EXTRAHIERTER TEXT:

****************************************

Sammlung der Entscheidungen des Schweizerischen Bundesgerichts
Collection des arrêts du Tribunal fédéral suisse
Raccolta delle decisioni del Tribunale federale svizzero

II. Sozialrechtliche Abteilung, Beschwerde in öffentlich-rechtlichen Angelegenheiten 9C 375/2012
Zurück zum Index II. Sozialrechtliche Abteilung, Beschwerde in öffentlich-rechtlichen Angelegenheiten 2012
Retour à l'indice II. Sozialrechtliche Abteilung, Beschwerde in öffentlich-rechtlichen Angelegenheiten 2012



Bundesgericht
Tribunal fédéral
Tribunale federale
Tribunal federal

{T 0/2}
9C_375/2012

Urteil vom 13. November 2012
II. sozialrechtliche Abteilung

Besetzung
Bundesrichter U. Meyer, Präsident,
Bundesrichterinnen Pfiffner Rauber, Glanzmann,
Gerichtsschreiber Fessler.

Verfahrensbeteiligte
C.________ Sammelstiftung,
vertreten durch Dr. iur. Hans J. Pfitzmann,
Beschwerdeführerin,

gegen

Amt für berufliche Vorsorge und Stiftungen
des Kantons Zürich,
Neumühlequai 10, 8090 Zürich,
Beschwerdegegner,

Pensionskasse der X.________ AG, Riedstrasse 4, 8953 Dietikon.

Gegenstand
Berufliche Vorsorge,

Beschwerde gegen den Entscheid des Bundesverwaltungsgerichts vom 29. März 2012.

****************************************

AUFGABENSTELLUNG:
Benenne im Gerichtsurteil „Beschwerdegegner“ in „Gegenpartei“ um. Gib dazu den Abschnitt von „Verfahrensbeteiligte“ bis „4, 8953 Dietikon.“ mit dieser Änderung wieder.

DATENAUSZUG:

****************************************

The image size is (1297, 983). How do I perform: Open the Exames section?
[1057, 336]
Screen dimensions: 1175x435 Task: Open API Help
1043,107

****************************************

RICHTIGE ANTWORT:
Verfahrensbeteiligte
C.________ Sammelstiftung,
vertreten durch Dr. iur. Hans J. Pfitzmann,
Beschwerdeführerin,

gegen

Amt für berufliche Vorsorge und Stiftungen
des Kantons Zürich,
Neumühlequai 10, 8090 Zürich,
Gegenpartei,

Pensionskasse der X.________ AG, Riedstrasse 4, 8953 Dietikon.